Ginger winced. Anton Toscarelli had been the Royal Manticoran Navy’s Third Space Lord, the CO of the Bureau of Ships. His death aboard Hephaestus had already been announced, but somehow Mathis’ words gave that death an immediacy it hadn’t had before.

“The reason I mention this,” the other captain continued, “is that among the officers attending that conference were the CO and XO of Charles Ward, one of the new David Taylor FSVs.
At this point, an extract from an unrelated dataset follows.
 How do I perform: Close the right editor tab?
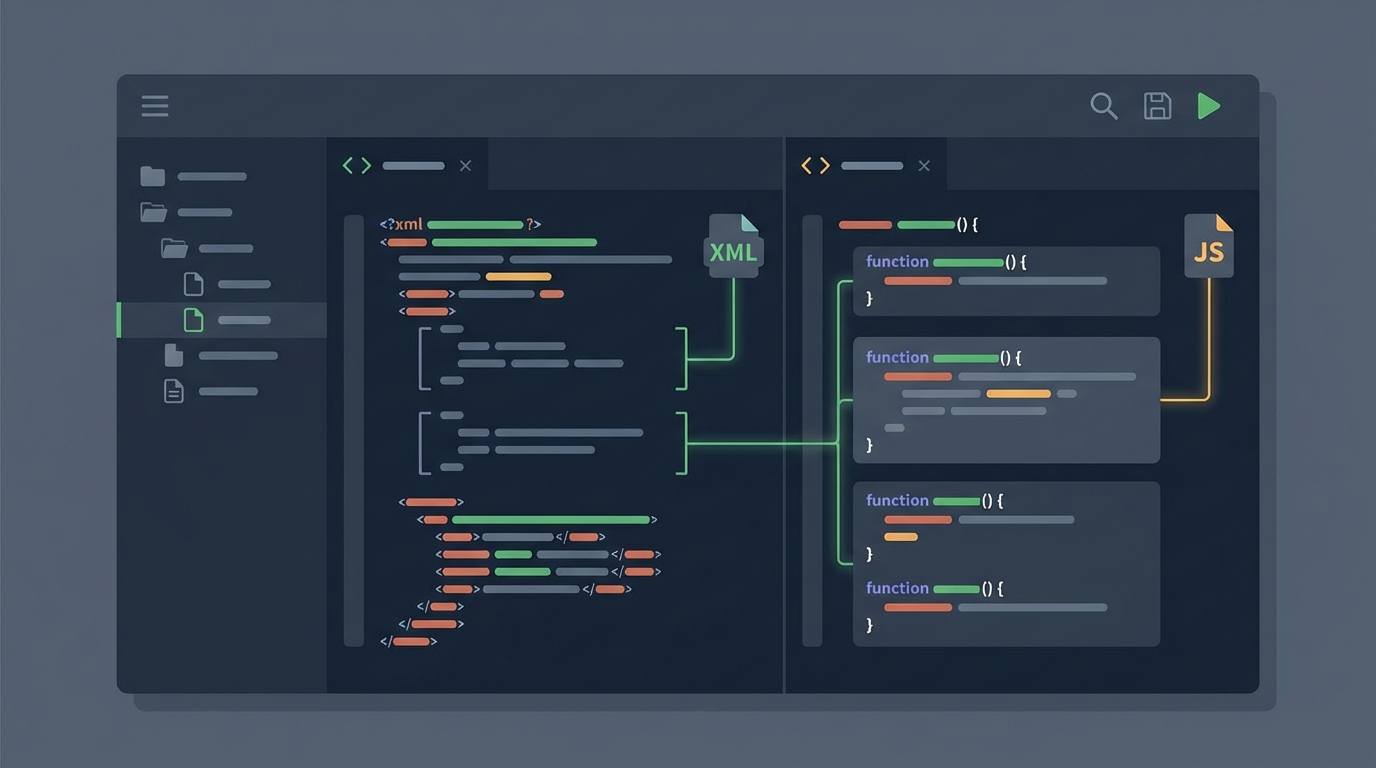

Her electronics officer was also on the station for a briefing on the newest Lorelei platforms.” He grimaced. “Effectively, that pretty much decapitated the ship’s entire command structure, particularly since the EO had taken along her assistant and the Tacco had hitched a ride to have lunch with his fiancée at Dempsey’s. At that, though, she was luckier than four other ships with senior officers at the Vice Admiral’s conference, because she wasn’t actually docked at the station.”

Ginger winced again, harder, trying to picture what the loss of every department head except Astrogation and Medical must have done to Charles Ward’s ship’s company. But even as that thought went through her, she felt her interest quickening. If the ship needed a new chief engineer, too…

“What do you know about the Taylors, Captain?” Mathis asked.

“Only what I’ve read in the Proceedings,” Ginger admitted. “I know the operational concept behind them, but I’ve never actually seen one, I’m afraid.”

The Taylors were a new departure in support ships whose pedigree owed at least a little—conceptually, at least—to the Trojan-class AMCs. Far smaller than mammoth repair vessels like HMS Ericsson, whose technicians had helped rebuild Hexapuma after the Battle of Monica, the Taylors ran to around three million tons, only about twenty percent bigger than the new Nike-class battlecruisers.

The challenge handed to BuShips’ designers had been to produce a “fast combat support vessel” which combined substantial repair capability and a modest capacity as an ammunition/stores ship in a package which was fast enough to stay with a detached force of battlecruisers. The result was the FSV, a ship which could be configured—and reconfigured—at need to fulfill a spectrum of missions, and the result looked…odd the first time someone saw it.

Oh, the forward twenty percent of a Taylor’s outboard profile looked pretty much like a standard bulk carrier’s hull, with a few rather features thrown in. But stretching aft from that was a long, relatively narrow tube—a central core which contained the basic ship systems and life support—that terminated in what looked for all the world like a warship’s after hammerhead. Four full-length ribs projected outward from the core, designed to serve as attachment points to mate the core hull with four quarter-hull section modules. Those modules included straight cargo carrying variants, but also those fitted with machine shops, as ammunition carriers, or even as personnel transport quarters and life support.